About a month ago we decided that we definitely need to get a car as relying on the local bus system is a study in frustration. There are a couple things about cars and car buying in Italy that are different than the US. First, you notice the cars are smaller, which is actually a good thing for 2 important reasons. Gas is sold by the liter and with the unit and dollar conversion a gallon costs about $4. Also, small cars are much easier to drive here in Italy. The company I worked for in the US supplied me with a vehicle which was a mid-size 4 door sedan which I found comfortable driving the long stretches of New Mexico highways. In Italy I would have a hard time parking that vehicle and maneuvering it through most city streets.

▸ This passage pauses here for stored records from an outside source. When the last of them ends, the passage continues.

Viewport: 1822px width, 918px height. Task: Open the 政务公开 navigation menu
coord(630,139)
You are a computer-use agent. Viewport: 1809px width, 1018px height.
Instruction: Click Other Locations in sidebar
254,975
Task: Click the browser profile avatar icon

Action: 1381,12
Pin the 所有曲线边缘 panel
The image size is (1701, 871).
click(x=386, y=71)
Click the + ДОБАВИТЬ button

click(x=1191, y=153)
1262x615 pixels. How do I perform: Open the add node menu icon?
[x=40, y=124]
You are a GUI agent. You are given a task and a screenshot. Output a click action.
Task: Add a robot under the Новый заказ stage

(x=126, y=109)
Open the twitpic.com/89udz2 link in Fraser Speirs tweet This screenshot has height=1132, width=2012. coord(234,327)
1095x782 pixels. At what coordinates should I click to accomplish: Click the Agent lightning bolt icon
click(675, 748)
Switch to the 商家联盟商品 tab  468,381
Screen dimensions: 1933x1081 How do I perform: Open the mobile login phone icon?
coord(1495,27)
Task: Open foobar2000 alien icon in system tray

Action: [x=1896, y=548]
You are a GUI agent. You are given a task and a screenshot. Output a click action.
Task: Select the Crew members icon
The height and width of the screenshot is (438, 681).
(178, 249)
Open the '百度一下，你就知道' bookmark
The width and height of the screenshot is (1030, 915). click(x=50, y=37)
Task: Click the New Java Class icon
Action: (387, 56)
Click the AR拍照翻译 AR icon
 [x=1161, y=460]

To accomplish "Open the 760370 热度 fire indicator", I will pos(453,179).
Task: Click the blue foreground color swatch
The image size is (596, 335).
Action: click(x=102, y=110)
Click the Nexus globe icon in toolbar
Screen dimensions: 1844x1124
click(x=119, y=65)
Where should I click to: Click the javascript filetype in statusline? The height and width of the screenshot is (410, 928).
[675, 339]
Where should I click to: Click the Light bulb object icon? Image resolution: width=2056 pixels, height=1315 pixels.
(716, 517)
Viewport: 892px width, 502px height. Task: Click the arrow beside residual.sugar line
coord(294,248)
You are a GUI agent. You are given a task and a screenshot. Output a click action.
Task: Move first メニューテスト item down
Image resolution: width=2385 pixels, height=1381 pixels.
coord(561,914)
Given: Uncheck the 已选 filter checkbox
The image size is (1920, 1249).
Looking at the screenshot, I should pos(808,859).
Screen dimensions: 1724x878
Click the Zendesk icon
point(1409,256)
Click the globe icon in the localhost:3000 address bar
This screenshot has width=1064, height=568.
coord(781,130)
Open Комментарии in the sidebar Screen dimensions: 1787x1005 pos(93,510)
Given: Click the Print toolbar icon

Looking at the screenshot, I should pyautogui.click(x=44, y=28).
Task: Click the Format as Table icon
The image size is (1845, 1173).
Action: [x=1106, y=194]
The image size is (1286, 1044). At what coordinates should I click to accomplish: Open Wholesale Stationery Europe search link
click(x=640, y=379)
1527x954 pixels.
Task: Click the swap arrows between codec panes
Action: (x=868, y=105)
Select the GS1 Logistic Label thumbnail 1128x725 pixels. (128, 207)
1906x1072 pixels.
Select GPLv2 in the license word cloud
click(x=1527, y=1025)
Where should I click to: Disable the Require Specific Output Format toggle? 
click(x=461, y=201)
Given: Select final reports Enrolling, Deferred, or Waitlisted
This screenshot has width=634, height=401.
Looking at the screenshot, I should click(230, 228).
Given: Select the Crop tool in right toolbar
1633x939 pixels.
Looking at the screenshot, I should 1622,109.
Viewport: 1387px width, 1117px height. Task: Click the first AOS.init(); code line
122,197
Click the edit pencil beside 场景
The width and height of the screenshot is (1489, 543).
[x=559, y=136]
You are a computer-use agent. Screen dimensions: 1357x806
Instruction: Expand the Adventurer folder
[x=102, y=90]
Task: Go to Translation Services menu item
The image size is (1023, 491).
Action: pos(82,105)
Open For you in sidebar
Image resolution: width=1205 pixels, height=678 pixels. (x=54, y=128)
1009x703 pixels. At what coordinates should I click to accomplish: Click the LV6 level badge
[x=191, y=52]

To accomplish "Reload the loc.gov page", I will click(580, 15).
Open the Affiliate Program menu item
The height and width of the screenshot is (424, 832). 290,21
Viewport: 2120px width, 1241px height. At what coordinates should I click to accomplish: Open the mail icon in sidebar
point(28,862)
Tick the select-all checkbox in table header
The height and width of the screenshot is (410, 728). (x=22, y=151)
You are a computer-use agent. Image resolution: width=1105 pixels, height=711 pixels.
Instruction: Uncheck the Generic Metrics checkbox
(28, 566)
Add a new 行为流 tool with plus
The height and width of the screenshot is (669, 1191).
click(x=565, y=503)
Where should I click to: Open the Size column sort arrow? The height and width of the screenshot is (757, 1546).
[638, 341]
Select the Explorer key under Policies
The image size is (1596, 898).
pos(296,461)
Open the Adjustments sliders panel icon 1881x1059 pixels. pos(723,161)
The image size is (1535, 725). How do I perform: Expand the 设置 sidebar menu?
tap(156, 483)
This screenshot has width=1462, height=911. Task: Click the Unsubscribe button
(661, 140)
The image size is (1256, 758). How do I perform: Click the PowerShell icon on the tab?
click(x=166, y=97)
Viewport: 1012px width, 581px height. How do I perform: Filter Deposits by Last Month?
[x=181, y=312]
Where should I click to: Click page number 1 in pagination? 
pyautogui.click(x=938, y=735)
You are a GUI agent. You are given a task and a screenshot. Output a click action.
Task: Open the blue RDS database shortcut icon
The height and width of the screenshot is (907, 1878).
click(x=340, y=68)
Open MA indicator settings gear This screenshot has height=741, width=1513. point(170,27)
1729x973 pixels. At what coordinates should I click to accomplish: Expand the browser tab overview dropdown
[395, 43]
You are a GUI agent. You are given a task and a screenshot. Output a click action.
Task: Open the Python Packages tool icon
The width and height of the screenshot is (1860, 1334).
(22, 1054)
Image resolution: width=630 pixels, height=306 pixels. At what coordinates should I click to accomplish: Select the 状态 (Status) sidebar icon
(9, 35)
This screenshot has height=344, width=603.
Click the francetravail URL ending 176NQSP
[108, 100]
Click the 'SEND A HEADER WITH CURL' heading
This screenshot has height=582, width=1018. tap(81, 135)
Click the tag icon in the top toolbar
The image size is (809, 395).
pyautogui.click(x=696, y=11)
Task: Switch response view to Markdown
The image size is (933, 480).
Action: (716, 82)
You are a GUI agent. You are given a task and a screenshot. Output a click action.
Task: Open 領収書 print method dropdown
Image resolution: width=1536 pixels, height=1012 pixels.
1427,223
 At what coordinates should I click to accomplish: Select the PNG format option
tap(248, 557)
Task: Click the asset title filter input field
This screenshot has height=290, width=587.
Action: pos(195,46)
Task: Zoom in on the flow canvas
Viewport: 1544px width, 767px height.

Lancia Ypsilon rental in Ascoli Piceno
We have had 3 different rental vehicles here: a Chevrolet Matiz, which is about as big as a golf cart; a Lancia Ypsilon which is a little wider; and a Ford Focus wagon. The Ford Focus was too big, I found it difficult to find parking spaces in city centers and some medieval city streets are too narrow for it to navigate.
The car ownership process in Italy is also different; if you are not a legal resident you can not buy a car, even if you have cash in hand. The papers we have for our stay do not give us this status and we don’t want to take the time to do that to buy a car. The pace of bureaucracy would give us the necessary paperwork round about the time we’ll be leaving Italy, we think. What we will be doing, which is apparently quite common, is to find a car and have friends buy it for us in their name, while we pay them for the car and insurance. Once we leave Italy they will sell the car and can forward us any proceeds.
We looked into car lease programs for expats but these are 6 to 8 months in duration and the cost is as much as buying a new car. We don’t want to pay that much so we have been shopping for used cars at least 5 years old. After visiting several car lots it became evident that car dealers here are quite different than what you would experience in the US. The big things that stand out are that they don’t keep the cars sparkling clean; if it has rained and the cars are dirty it may be a few days before they will wash them. Also the interiors may be in need of a good vacuum.
The high pressure sales that car dealers in the US are known for is non-existent here, many times we have to search for the proprietor to check on vehicle prices as they are not listed. If you say you are looking for a used car for 4,000 Euro, that is what they will show you, not all the up selling to higher priced vehicles. If you want to test drive the car you have to ask, in the US they are pushing the keys into your hands and talking payments and “how can we get you in this car today?”. When we leave there is simply “Ciao”, as though they just enjoyed chatting with the Americans, no exchanging of business cards.
Our friends Giorgio & Francesca went on vacation this week to the Torino area with some friends and left us their car to use while they are gone. We have taken advantage of this opportunity and spent a couple days this week visiting car dealers in and around Anzio, probably going to at least eight different lots. We found a ’97 Ford Fiesta early in this search with low kilometers and the dealer told the story of “the little old lady who only drove it into the country”. The car was in good condition for the year but we were concerned for the age. As we searched the other lots it became apparent that this vehicle was going to be out best option for our price range as other vehicles we saw showed signs of neglect, heavy use and/or hidden damage.
We went back twice to look at this Fiesta and test drive it before agreeing that this would be the car for us and Friday night we put a deposit on the vehicle. Now we await Giorgio and Francesca to return from vacation so we can finalize the vehicle purchase and become more mobile here in Italy.